Matrix concentration inequalities for dependent binary random variables
Radosław Adamczak, Ioannis Kavvadias
TL;DR
This work extends matrix concentration to dependent binary variables under $\ell_∞$-independence, SCP, and SRP. It develops Bernstein-type bounds for $Z = \sum_{i=1}^n X_i A_i$ with $A_i$ symmetric, and extends to general matrix-valued Lipschitz functions under SCP, plus a decoupling framework for Banach-space quadratic forms that yields submatrix-norm bounds under SRP sampling. The results generalize and strengthen prior independent-matrix inequalities and prior dependent-structure bounds, enabling rigorous analysis in combinatorial, statistical physics, and sampling contexts where inclusion variables interact. The work integrates two-stage sampling, coupling, and operator-norm techniques to produce practical tail estimates and sampling bounds with broad applicability in dependent binary models.
Abstract
We prove Bernstein-type matrix concentration inequalities for linear combinations with matrix coefficients of binary random variables satisfying certain $\ell_\infty$-independence assumptions, complementing recent results by Kaufman, Kyng and Solda.
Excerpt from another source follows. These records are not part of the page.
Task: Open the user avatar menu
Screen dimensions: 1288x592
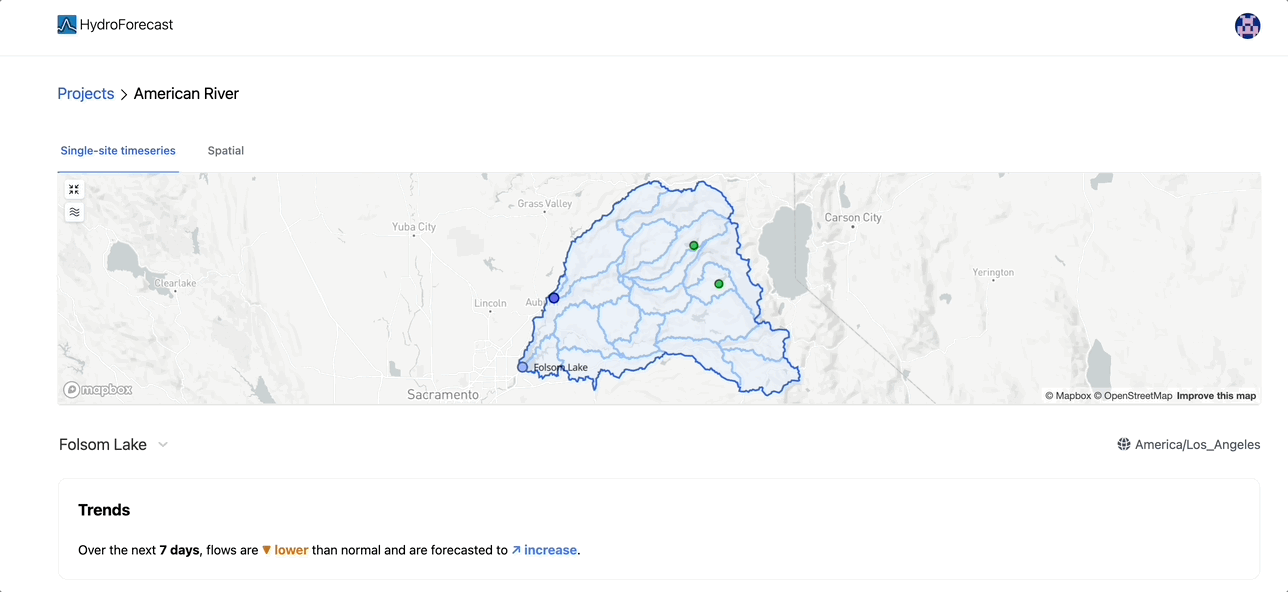Action: [1247, 26]
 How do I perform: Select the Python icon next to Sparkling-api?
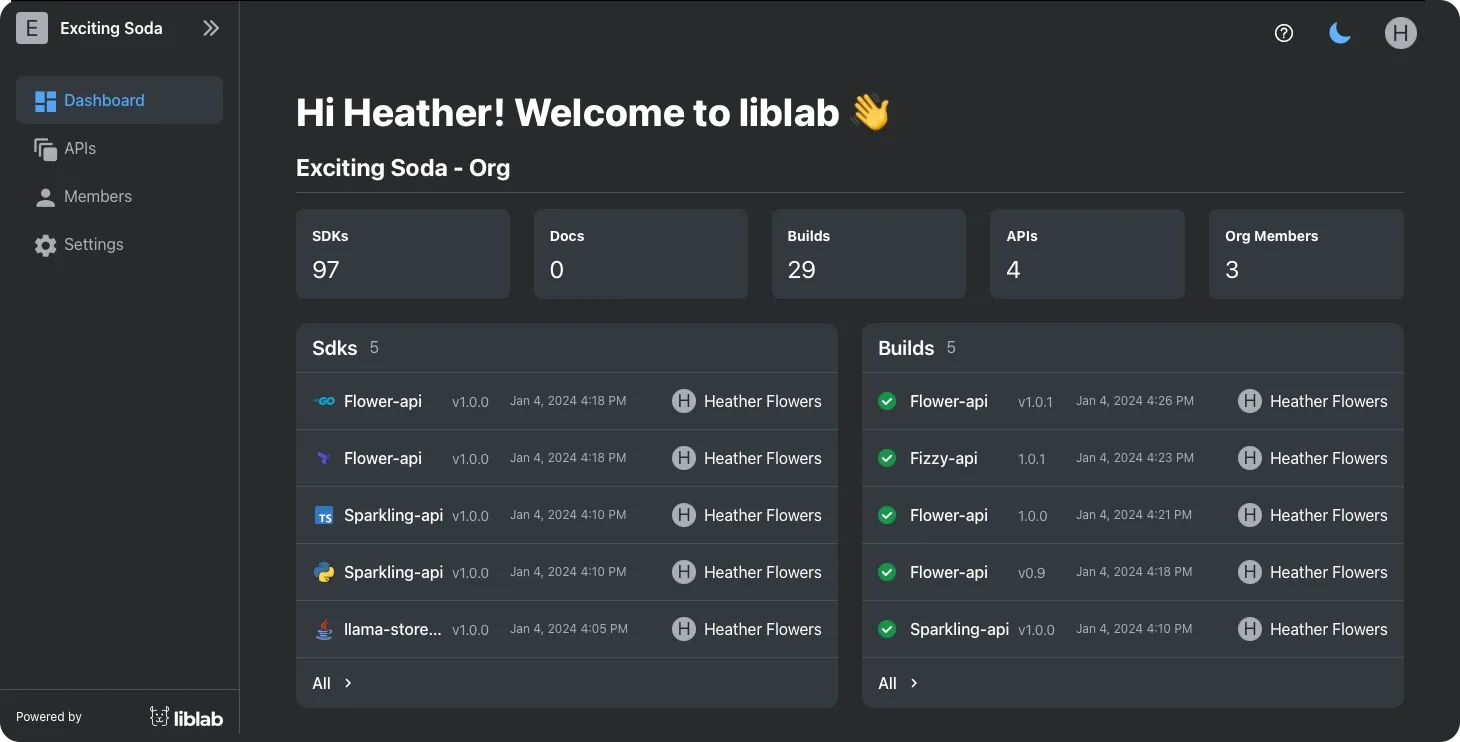click(324, 572)
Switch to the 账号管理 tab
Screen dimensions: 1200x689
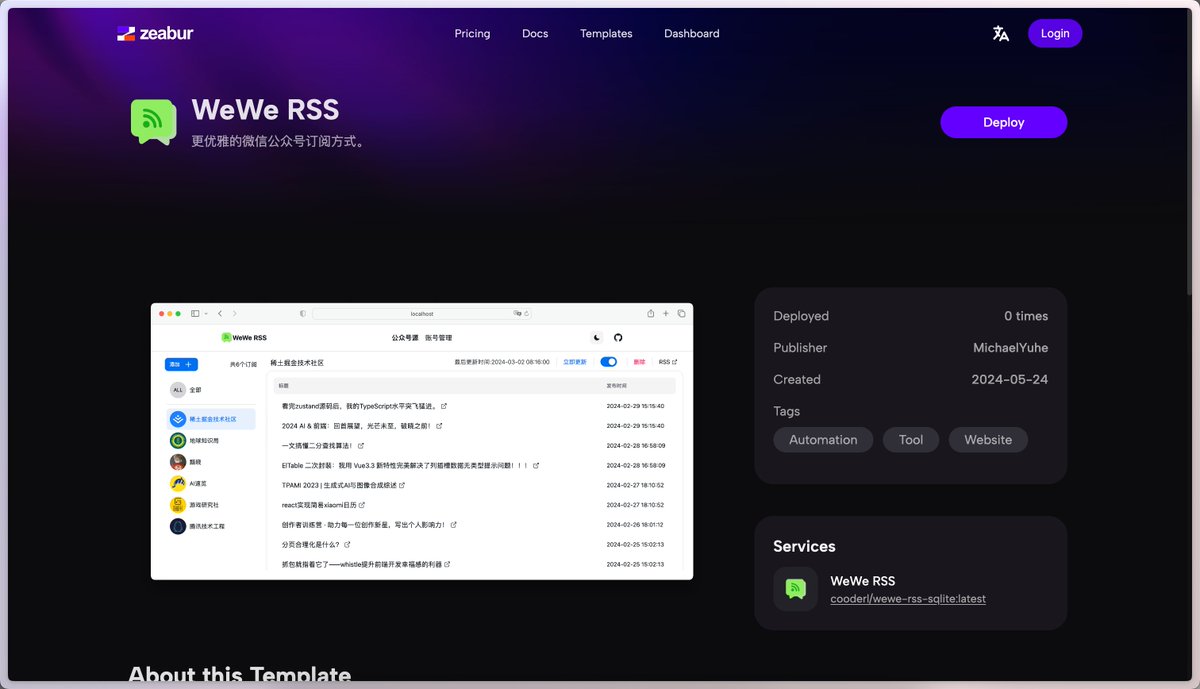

For random variables with the Stochastic Covering Property or Strong Rayleigh Property we prove estimates for general functions satisfying certain direction aware matrix bounded difference inequalities, generalizing and strengthening earlier estimates by the first-named author and Polaczyk. We also demonstrate a general decoupling inequality for a class of Banach-space valued quadratic forms in negatively associated random variables and combine it with the matrix Bernstein inequality to generalize results by Tropp, Chrétien and Darses, and Ruetz and Schnass, concerning the operator norm of a random submatrix of a deterministic matrix, drawn by uniform sampling without replacements or rejective sampling, to submatrices given by general Strong Rayleigh sampling schemes.